Bei ihnen wähnte er sich, genau wie seine Familie und tausende andere Muslime, in Sicherheit. Doch am 12. Juli 1995 erobert die bosnisch-serbische Armee die
UN-Schutzzone. Der Standort der Niederländer ist umzingelt. Draußen steht der berüchtigte bosnisch-serbische General Mladic.

Innen haben die Blauhelme den Serben nichts entgegenzusetzen. Ja mehr noch, sie bemühen sich nicht einmal, das Leben der Angehörigen ihrer engsten Mitarbeiter zu schützen. Hasan Nuhanovic bettelt bei seinen Vorgesetzten darum, doch wenigstens seinen jüngeren Bruder in Sicherheit zu bringen. Aber die Blauhelme sind unnachgiebig. Einer sagt ihm: „Du weißt doch, dass wir soviel Gepäck haben, da ist kein Platz mehr im Auto für Deinen Bruder.“
 
Hasans Bruder Muhammed und seine Mutter gelten bis heute als „vermisst“. Die sterblichen Überreste seines Vaters wurden erst vor zwei Jahren in einem Massengrab gefunden. Damit ist Hasans Familie unter den etwa 8 000 Menschen, die von der bosnisch-serbischen Armee nach dem Fall von Srebrenica ermordet worden sind.
 
Der Internationale Gerichtshof in Den Haag hat das Massaker als Völkermord eingestuft. Der damalige Führer der bosnischen Serben, Radovan Karadzic, wartet derzeit auf seinen Prozessbeginn. Mladic ist nach wie vor auf der Flucht. Überlebende des Massakers, wie Hasan Nuhanovic, warten nach wie vor auf Gerechtigkeit.

> BEREITGESTELLTE DATEN:

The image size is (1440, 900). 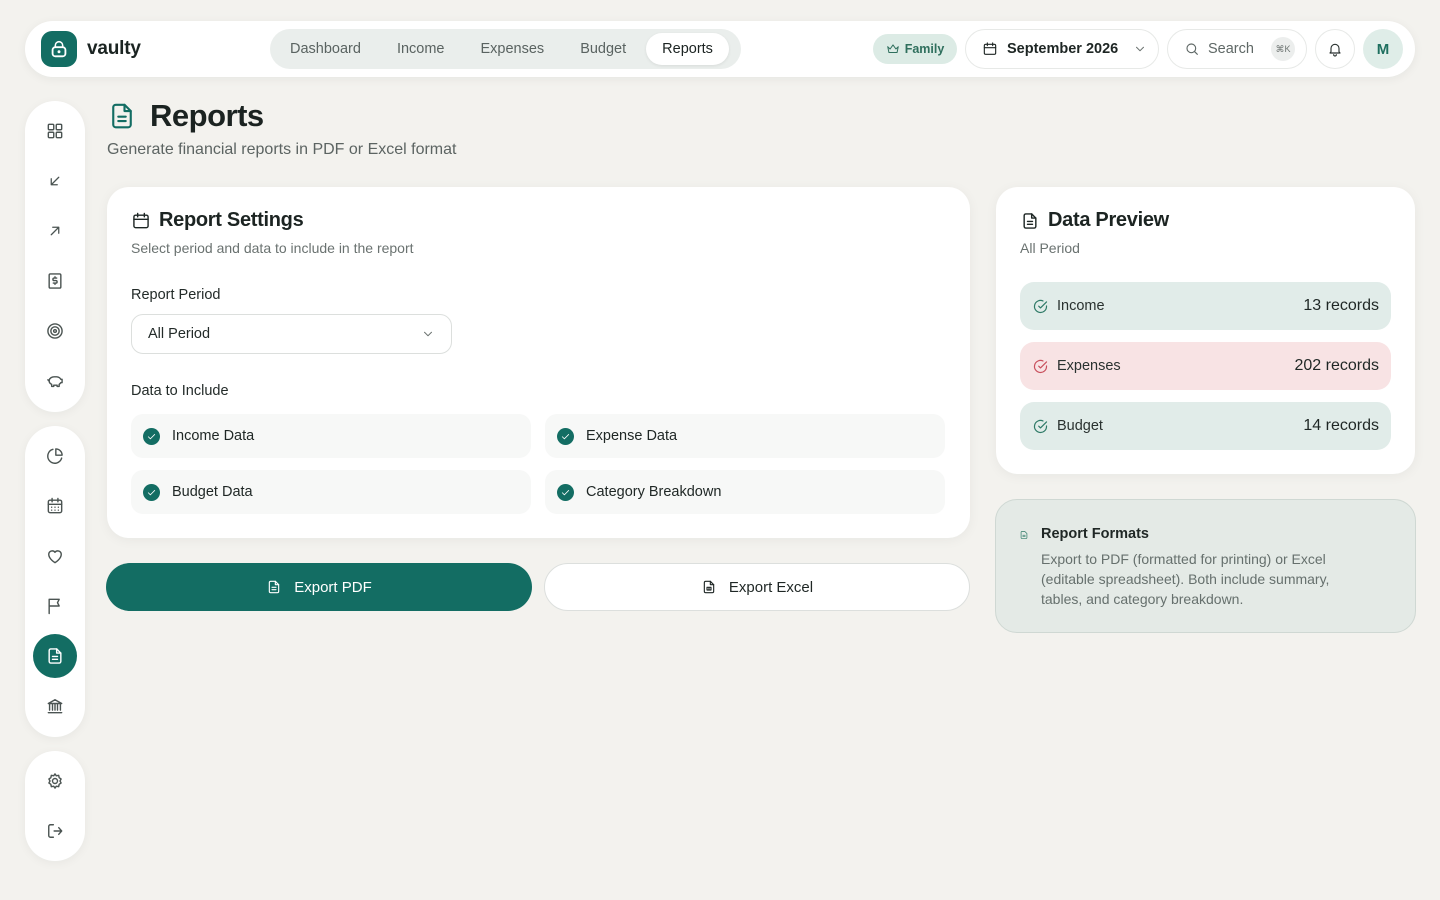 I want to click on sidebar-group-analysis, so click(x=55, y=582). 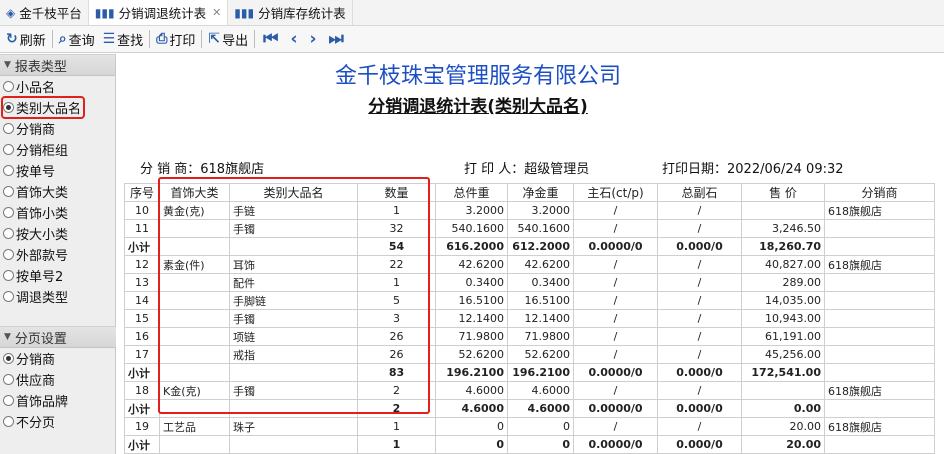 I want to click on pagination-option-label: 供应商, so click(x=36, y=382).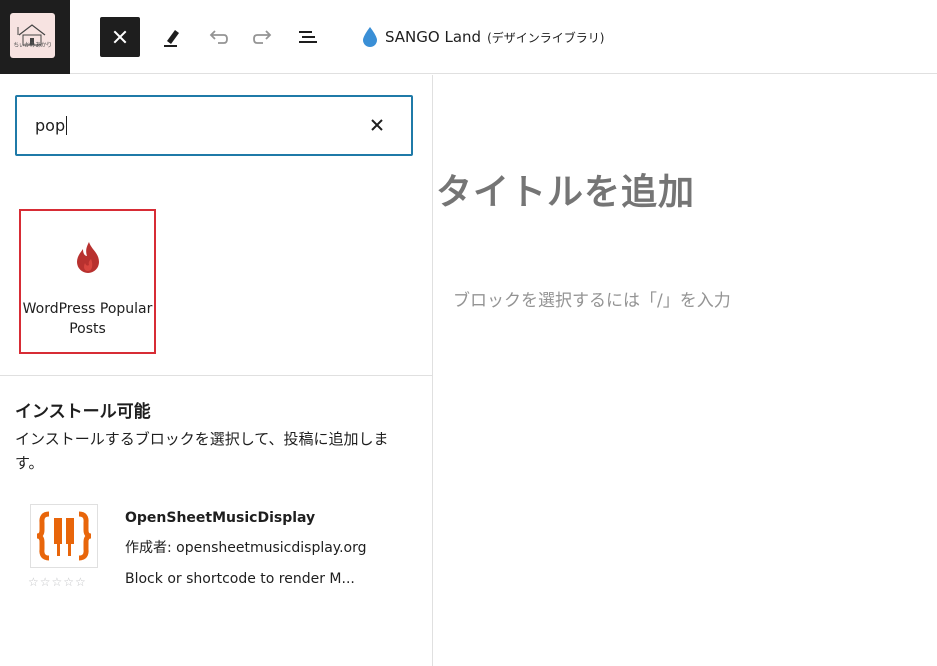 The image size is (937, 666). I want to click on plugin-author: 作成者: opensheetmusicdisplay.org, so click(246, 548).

==

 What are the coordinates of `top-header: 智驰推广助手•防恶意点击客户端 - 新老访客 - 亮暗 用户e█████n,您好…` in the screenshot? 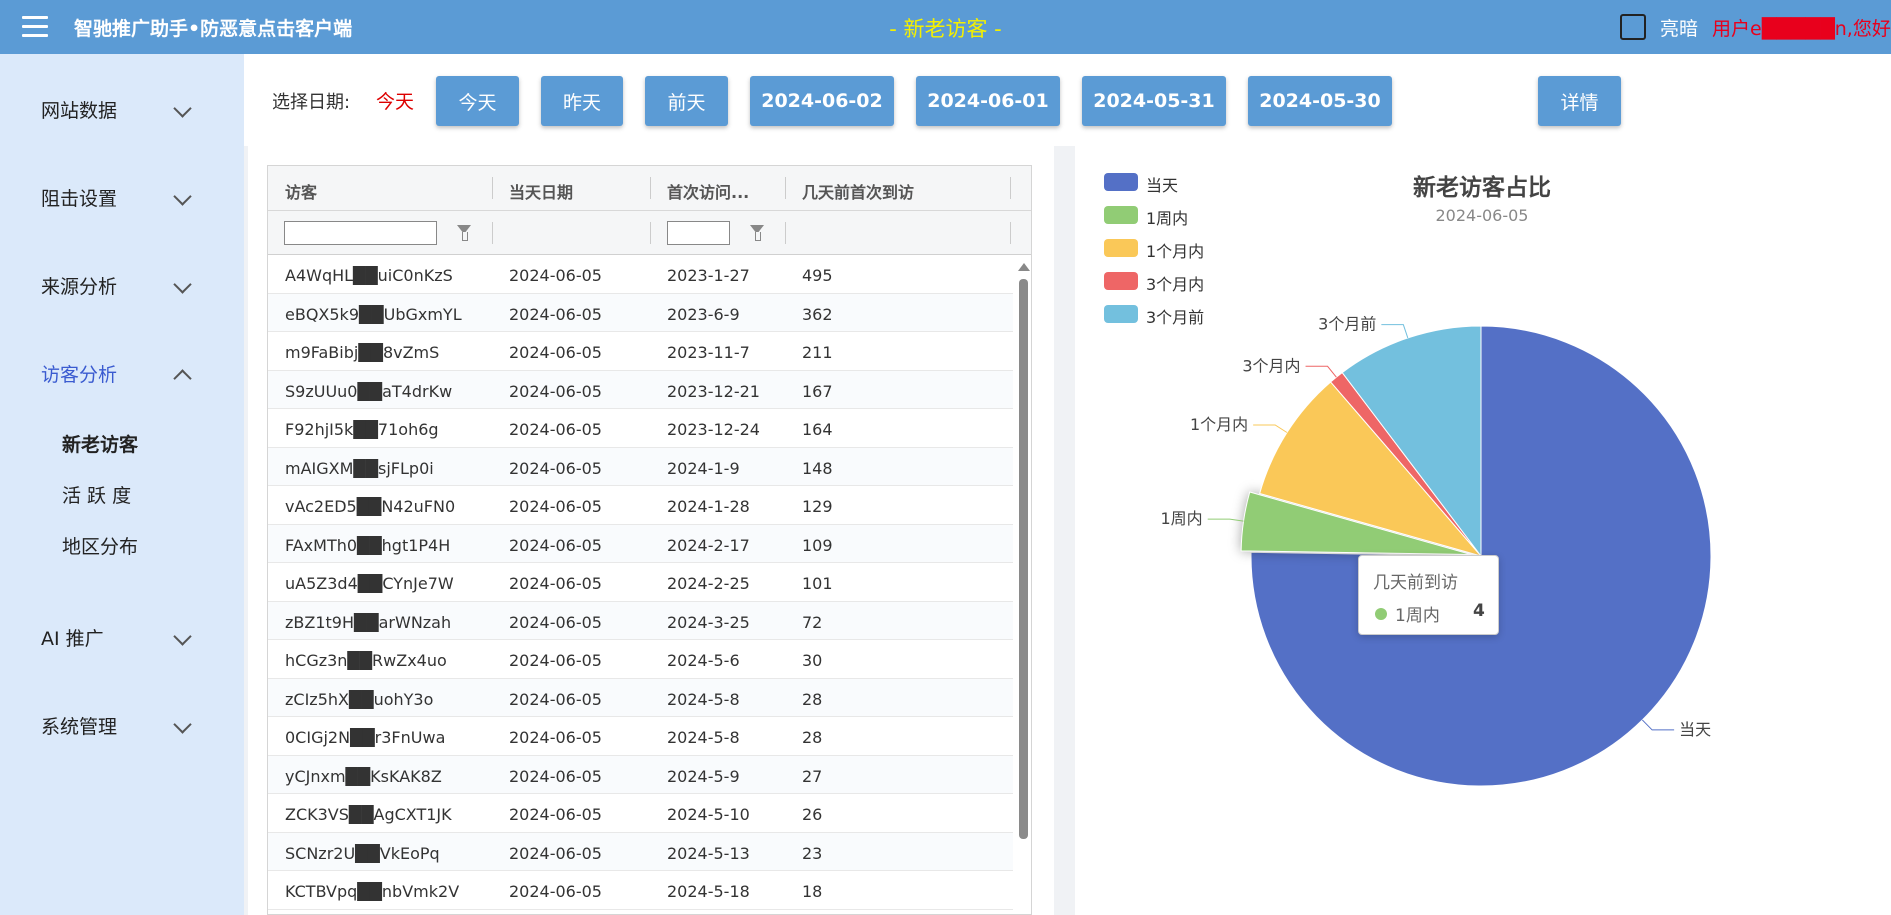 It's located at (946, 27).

> AUFGABEN:
1) Fasse den Textauszug über Srebrenica in zwei Sätzen zusammen.
2) Führe den Textauszug über Srebrenica im Anschluss an seinen letzten Satz weiter.

> SCHRIFTLICHE ANTWORTEN:
1) Am 12. Juli 1995 eroberte die bosnisch-serbische Armee die UN-Schutzzone, und die niederländischen Blauhelme weigerten sich, den jüngeren Bruder von Hasan Nuhanovic in Sicherheit zu bringen; sein Bruder und seine Mutter gelten bis heute als vermisst, und die Überreste seines Vaters wurden in einem Massengrab gefunden. Der Internationale Gerichtshof in Den Haag hat das Massaker an etwa 8 000 Menschen als Völkermord eingestuft, doch Karadzic wartet noch auf seinen Prozessbeginn, Mladic ist weiter auf der Flucht, und Überlebende wie Nuhanovic warten auf Gerechtigkeit.

2)
Im September hat das Landgericht in Den Haag die Klage von Hasan Nuhanovic nach staatlicher Wiedergutmachung abgewiesen. Mit der Begründung: Die Niederlande könnten für das Versagen ihrer Blauhelmsoldaten vor 13 Jahren in Srebrenica nicht haftbar gemacht werden. Die Militärs hätten auf Weisung und mit Mandat der Vereinten Nationen agiert und deshalb müsse der Staat auch keinen Schadenersatz an die Angehörigen der Opfer bezahlen.
 
In einem anderen Verfahren hatte dasselbe Gericht im Juli eine Klage gegen die Vereinten Nationen zurückgewiesen. Damals erklärten die Richter, die Weltorganisation genieße laut der UN-Charta Immunität auch in Fällen von Völkermord. Hasan Nuhanovic hat gegen das Urteil Berufung eingelegt. Für die Phoenix-Dokumentation ist er nochmals nach Srebrenica gefahren. An den Ort, wo er seine Familie das letzte Mal gesehen und vergeblich um ihr Leben gebettelt hat.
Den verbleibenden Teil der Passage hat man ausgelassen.